Ambient temperatures of 23.2° to 23.6° Celsius were subtracted from sensor readings to provide the “above ambient” temperatures shown below. An extra-warm, overclocked Core i7 processor under the load of eight Prime95 threads provided the heat.
Rosewill’s FORT120 edges out the Cogage True Spirit, while the Corsair H50 lags slightly behind. We’ll discuss a possible reason why this happened in a bit.
Both air cooling products provide some direct air to the VRM sink, aiding chipset/VRM heatpipe temperatures. The H50 isn’t far behind, however.
Now we see the real reason for the FORT120’s performance advantage. Its 2,400 RPM fan is 50% faster than the True Spirit’s 1,600 RPM fan, providing increased airflow. It’s also much louder. Rated by Rosewill at 2,300 RPM and 30 decibels, the FORT120’s 2,400 RPM fan is actually slightly louder than our lab’s 38 db NMB reference fan.
Rosewill prints its own labels but placed the “generic” fan model number DP1212HSHP in parenthesis following its in-house model number, RCX-SHDT120X. Web searches for data on this 120 mm 0.32A fan revealed nothing, but various manufacturers with similar fans (design, speed, bearing type) most commonly list sound levels between 39 and 41 decibels.
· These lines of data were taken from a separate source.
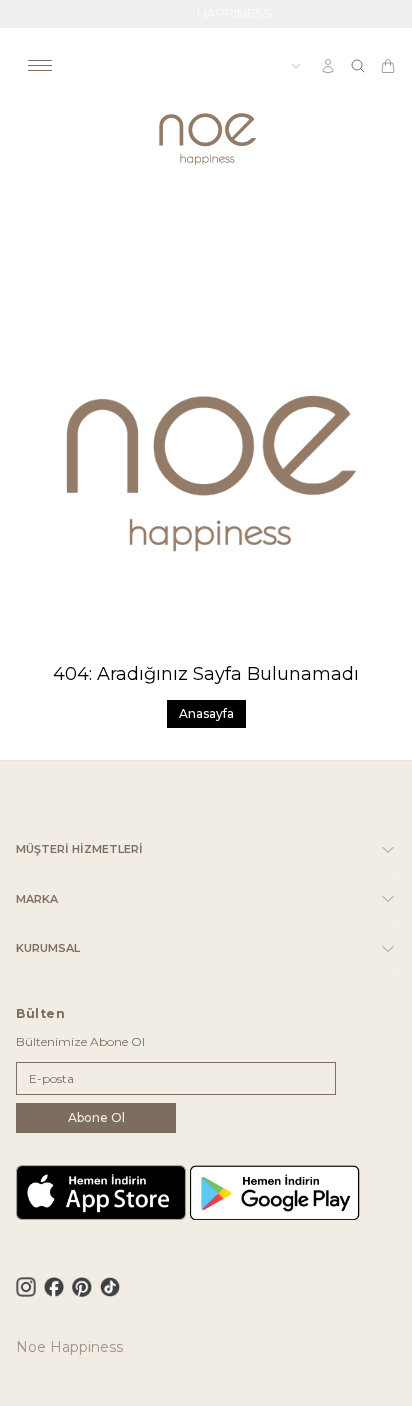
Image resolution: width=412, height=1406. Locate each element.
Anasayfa (206, 713)
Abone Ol (96, 1117)
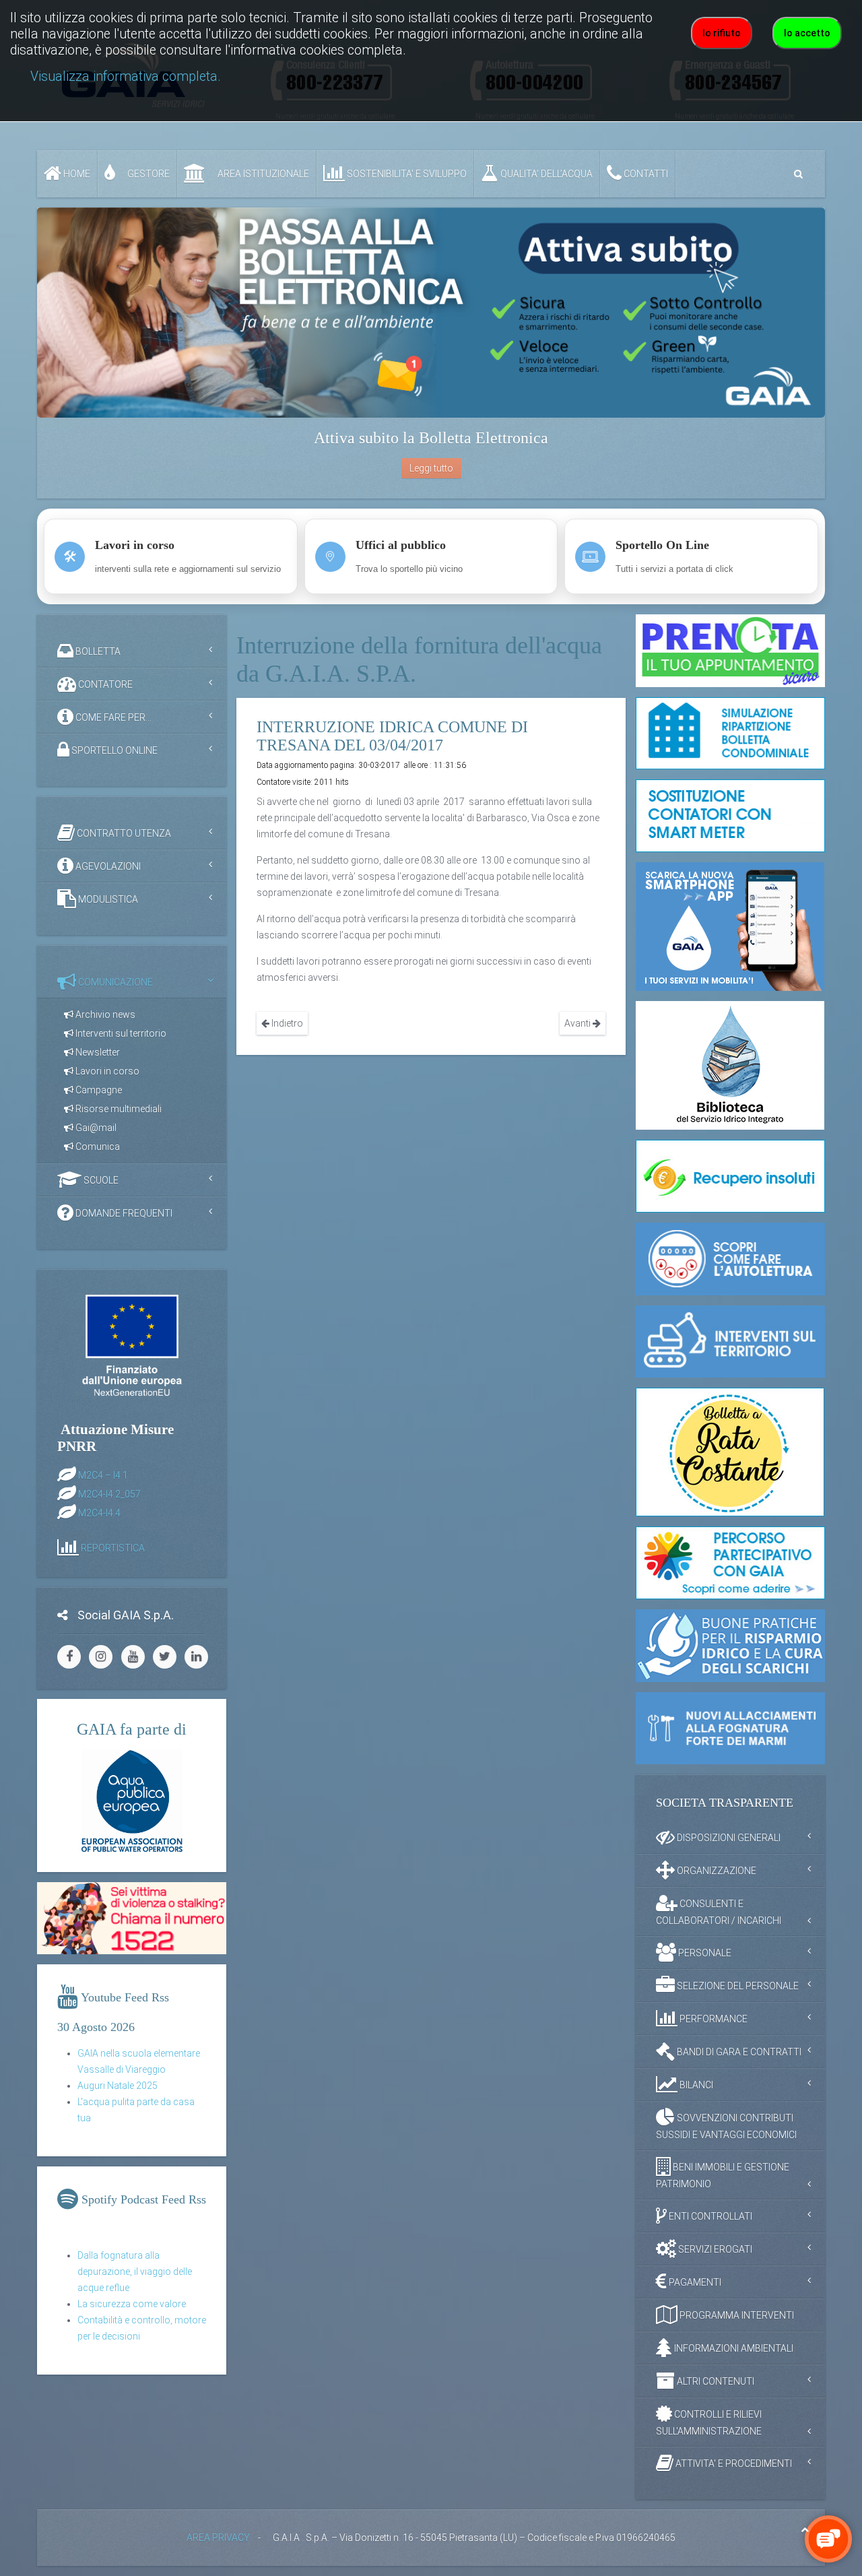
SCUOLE (100, 1180)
The ratings of those suppliers “sound” far more realistic to us, so we have to question the test methods used to measure this particular cooler.
This is where Corsair shines. Though its noise level isn’t rated, Corsair's H50 is barely noisier than our 28 db Scythe reference fan. That noise comes from two sources: the pump and fan, which are roughly equal in apparent volume. Of the two devices we tested today, only Corsair’s H50 even comes close to Rosewill’s claimed 30 db rating.
Another amazing revelation is that Corsair’s liquid cooler, including pump and fan, pulls roughly the same amount of energy as the FORT120’s fan.